Let $\varphi\in (\ell^p)'$, with $\|\varphi\|_*=1$, and set $y_n=\varphi(e_n)$, where $e_n=(0,\ldots,0,1,0,\ldots)$, with exactly one $1$ in the $n$th place.

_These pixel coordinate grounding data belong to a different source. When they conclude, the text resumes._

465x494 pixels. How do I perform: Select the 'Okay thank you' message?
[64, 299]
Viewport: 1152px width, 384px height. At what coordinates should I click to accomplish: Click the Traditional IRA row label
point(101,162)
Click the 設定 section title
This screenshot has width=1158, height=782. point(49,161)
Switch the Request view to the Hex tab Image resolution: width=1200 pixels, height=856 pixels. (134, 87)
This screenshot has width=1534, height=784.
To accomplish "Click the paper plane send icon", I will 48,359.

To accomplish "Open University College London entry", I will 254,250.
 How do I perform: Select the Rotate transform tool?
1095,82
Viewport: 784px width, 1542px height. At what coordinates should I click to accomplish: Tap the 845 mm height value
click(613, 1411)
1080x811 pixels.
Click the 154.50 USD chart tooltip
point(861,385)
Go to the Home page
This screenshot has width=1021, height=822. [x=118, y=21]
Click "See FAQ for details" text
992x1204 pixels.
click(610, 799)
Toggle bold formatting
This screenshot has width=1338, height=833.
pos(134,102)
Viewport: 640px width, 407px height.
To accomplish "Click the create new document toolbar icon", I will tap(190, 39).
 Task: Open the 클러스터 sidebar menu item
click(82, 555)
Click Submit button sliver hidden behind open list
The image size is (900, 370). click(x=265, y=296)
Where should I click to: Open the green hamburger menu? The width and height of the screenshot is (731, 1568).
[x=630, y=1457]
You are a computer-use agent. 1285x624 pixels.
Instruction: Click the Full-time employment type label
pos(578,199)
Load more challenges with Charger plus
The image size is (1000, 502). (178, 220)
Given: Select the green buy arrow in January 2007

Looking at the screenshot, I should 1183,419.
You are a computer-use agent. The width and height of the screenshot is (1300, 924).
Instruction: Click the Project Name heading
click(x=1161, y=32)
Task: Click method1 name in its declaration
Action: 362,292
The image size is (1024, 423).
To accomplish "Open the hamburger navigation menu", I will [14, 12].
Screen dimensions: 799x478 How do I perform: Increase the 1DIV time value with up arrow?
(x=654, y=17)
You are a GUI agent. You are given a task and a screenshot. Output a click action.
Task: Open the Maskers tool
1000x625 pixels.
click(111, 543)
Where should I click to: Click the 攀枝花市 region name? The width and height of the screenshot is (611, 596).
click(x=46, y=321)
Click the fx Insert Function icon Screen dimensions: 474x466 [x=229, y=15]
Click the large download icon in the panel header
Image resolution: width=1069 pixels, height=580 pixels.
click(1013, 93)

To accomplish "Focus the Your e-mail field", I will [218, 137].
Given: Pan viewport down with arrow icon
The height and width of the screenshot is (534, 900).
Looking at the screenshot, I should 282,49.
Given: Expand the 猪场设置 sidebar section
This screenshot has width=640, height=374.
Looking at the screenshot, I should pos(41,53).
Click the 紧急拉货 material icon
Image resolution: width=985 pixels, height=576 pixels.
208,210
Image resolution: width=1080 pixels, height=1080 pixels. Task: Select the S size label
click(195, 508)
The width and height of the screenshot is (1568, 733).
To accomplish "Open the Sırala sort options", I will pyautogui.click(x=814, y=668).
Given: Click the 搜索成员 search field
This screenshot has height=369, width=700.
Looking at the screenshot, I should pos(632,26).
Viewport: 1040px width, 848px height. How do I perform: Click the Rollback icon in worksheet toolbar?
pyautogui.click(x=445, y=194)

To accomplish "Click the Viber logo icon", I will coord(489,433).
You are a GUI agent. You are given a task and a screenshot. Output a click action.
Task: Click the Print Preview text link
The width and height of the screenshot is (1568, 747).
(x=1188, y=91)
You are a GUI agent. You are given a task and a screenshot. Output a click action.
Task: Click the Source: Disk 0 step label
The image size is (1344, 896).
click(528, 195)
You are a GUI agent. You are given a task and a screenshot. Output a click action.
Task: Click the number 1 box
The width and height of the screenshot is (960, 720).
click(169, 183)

We shall show that $\{y_n\}\in \ell^q$, $\|\{y_n\}\|=1$ and $\varphi(\{x_n\})=\sum x_ny_n$.

I. $\{y_n\}\in \ell^q$. For every $x_1,\ldots,x_n$, with $|x_1|^p+\cdots+|x_n|^p\le 1$, we have $\|(x_1,\ldots,x_n,0,0,\ldots)\|_p\le 1$ and hence $$ 1\ge \varphi(x_1e_1+\cdots+x_ne_n)=x_1y_1+\cdots+x_ny_n. $$ But $$ \sup_{|x_1|^p+\cdots+|x_n|^p\le 1}x_1y_1+\cdots+x_ny_n=\big(|y_1|^q+\cdots+|y_n|^q\big)^{1/q}, \tag{1} $$ and hence $$ |y_1|^q+\cdots+|y_n|^q\le 1, $$ and since this holds for every $n$, then $\|\{y_n\}\|_q\le 1$ and $\{y_n\}\in \ell^q$.

II. $\varphi(\{x_n\})=\sum x_ny_n$. Let $x=\{x_n\}\in\ell^p$ and set $x^n=(x_1,x_2,\ldots,x_n,0,0,\ldots)$. Then $\|x^n-x\|\to 0$ and hence $\varphi(x^n-x)\to0$. But $$ \varphi(x^n)=\sum_{k=1}^n x_ky_k, $$ and as the series $\sum_{n=1}^\infty x_ny_n$, converges then $$ \varphi(x)=\lim_{n\to\infty}\varphi(x^n)=\sum_{n=1}^\infty x_ny_n=(x,y). $$ The fact that $\|y\|_q=1$ can be readily shown.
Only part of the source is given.